Riding the highs and learning the triggers

Mental health stories aren’t all doom and gloom though, quite the opposite in my case. The highs are filled with liberating disinhibition, euphoria, racing and creative thoughts, wild and wondrous nights out and watching the fruits bloom from some of the ambitious projects I kicked off when feeling high.

But these manic thoughts and behaviours are unsustainable and lead to overexertion and falling back into the volcano. All of a sudden there are voices saying; “what have I done, what was I thinking?” Self-sabotage starts all over again. This is exactly what happened around VSGD LIVE! and it nearly ended my relationship. I had become almost impossible to live with. I had a complete loss of insight as to the effect my behaviour was having on others. Drink became my go-to and I was seeking out busyness to drown out the voices again. I had become volatile even at work and found myself being encouraged to have time off from my very supportive employers. Crying uncontrollably and ashamedly to my GP on the phone, the cycle started again.

I am now a freelancer so I feel even more responsible for my conduct and self-care. Over the past year I have worked alongside an incredible psychologist and psychiatrist duo to help identify my potential causes and triggers and devise practical ways to manage my moods. My fiancé has also joined me for some of these sessions as he struggles to understand this part of me. This is ok, one person cannot be the Swiss army knife to all my needs. The F word has also been raised (family), but if I am honest I am scared that if I cannot look after myself, how can I look after someone else? What if I pass on this pain? This conversation is a work in progress.

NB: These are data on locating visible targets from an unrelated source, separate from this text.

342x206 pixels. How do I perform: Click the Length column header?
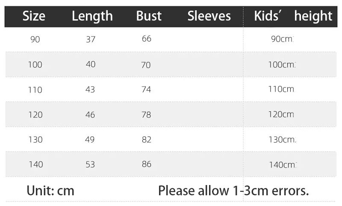point(92,16)
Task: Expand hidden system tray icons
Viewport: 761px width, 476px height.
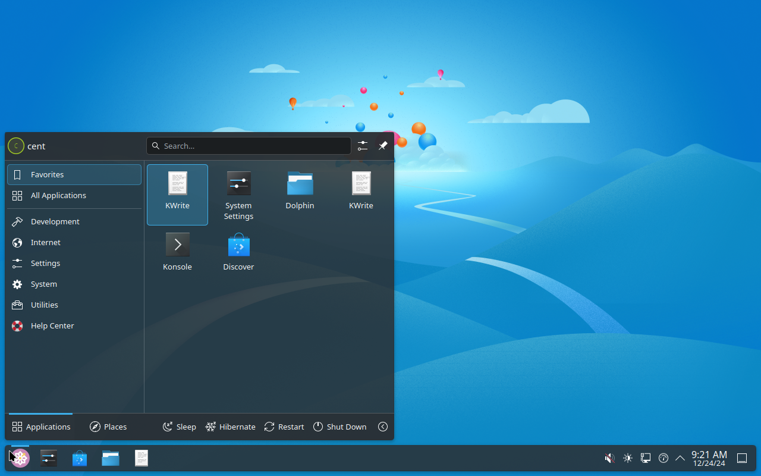Action: tap(680, 458)
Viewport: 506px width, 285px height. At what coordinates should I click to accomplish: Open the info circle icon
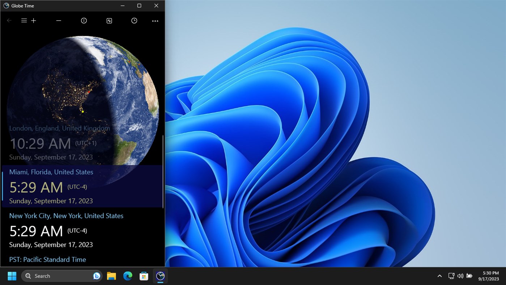[x=84, y=21]
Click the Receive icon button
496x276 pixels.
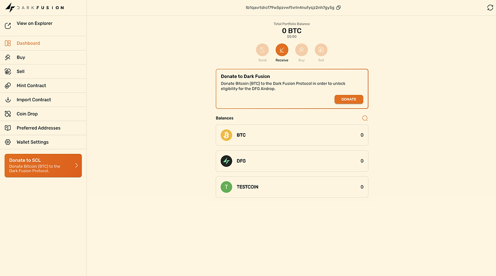(282, 50)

Wounded healers need help too

As healthcare professionals I think this voice has an added dimension. We feel that as the care-givers and healers we cannot afford to be sick. Having attended the NHS Wounded Healer Summit, this phenomenon happens in all caregivers. The doctor turned comedian and author Adam Kay summed it up nicely: “We have failed to acknowledge that we are human. Doctors are humans who make mistakes, get sick and get sad. This needs to change.” Many echoed this sentiment but also challenged the stigma that we as professionals also might bring into the room. I certainly can vouch for the stigma that I will have undoubtedly created in the past, albeit unknowingly.

“Before we are doctors we are people. We bring in our prejudice and stigma. Mental health is our last taboo. We need to look at our views and beliefs too. We have failed to acknowledge that we are human. Doctors are humans who make mistakes, get sick and get sad. This needs to change,” delegate at Wounded Healer Summit.

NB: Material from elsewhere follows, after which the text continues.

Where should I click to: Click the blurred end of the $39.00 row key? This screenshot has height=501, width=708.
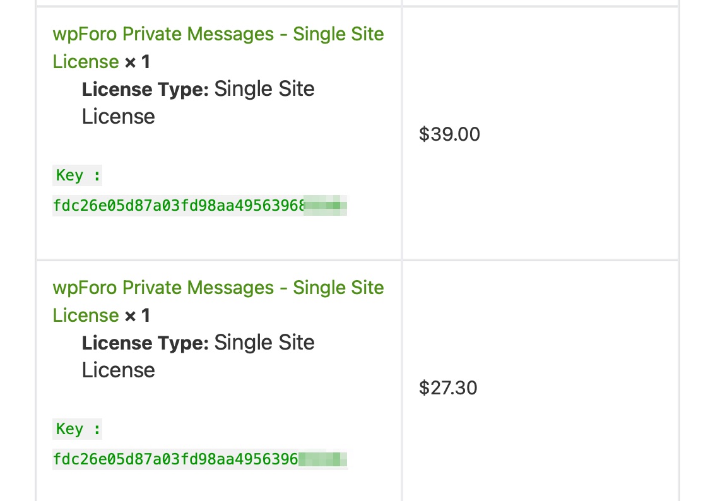pos(326,206)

At times I feel fortunate to experience what I do in my mind. Some of the rainbows after the rain as I like to call them. By feeling and experiencing what I have, my empathy for others has grown. The manic highs can often be part of great things such as founding Vets Stay Go Diversify. They remind me that I’m beautifully human and I’m not a robot and that big mental health moments have acted as important pivot points for me to reevaluate what I want to do and why. Be them in the phases of my hypomania or my depression.

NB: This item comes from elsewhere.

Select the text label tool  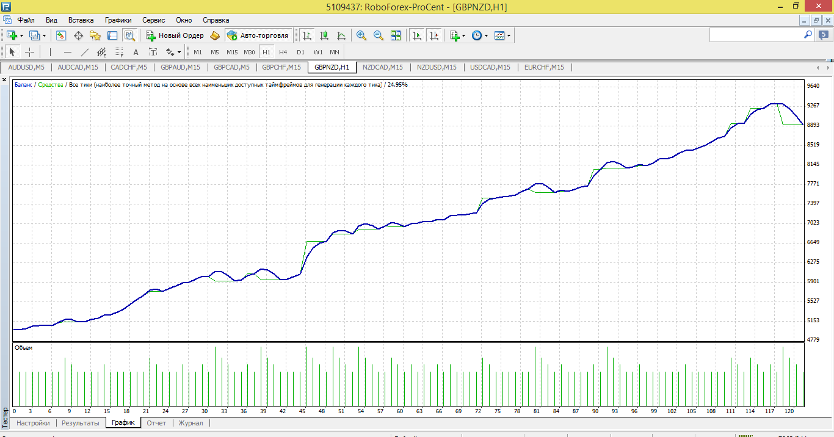136,52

I lost a tooth somewhere between the highs and the lows and now every day I notice the gap between my teeth. A constant reminder that self-care comes first. Not long ago I had my last session with my psychologist. I didn’t want our session to end and held back my tears as I thanked her. Could I really cope without her unwavering professional support? With her kind eyes welling a little too, she said, “You’ve got this” and do you know what? I think for now I have.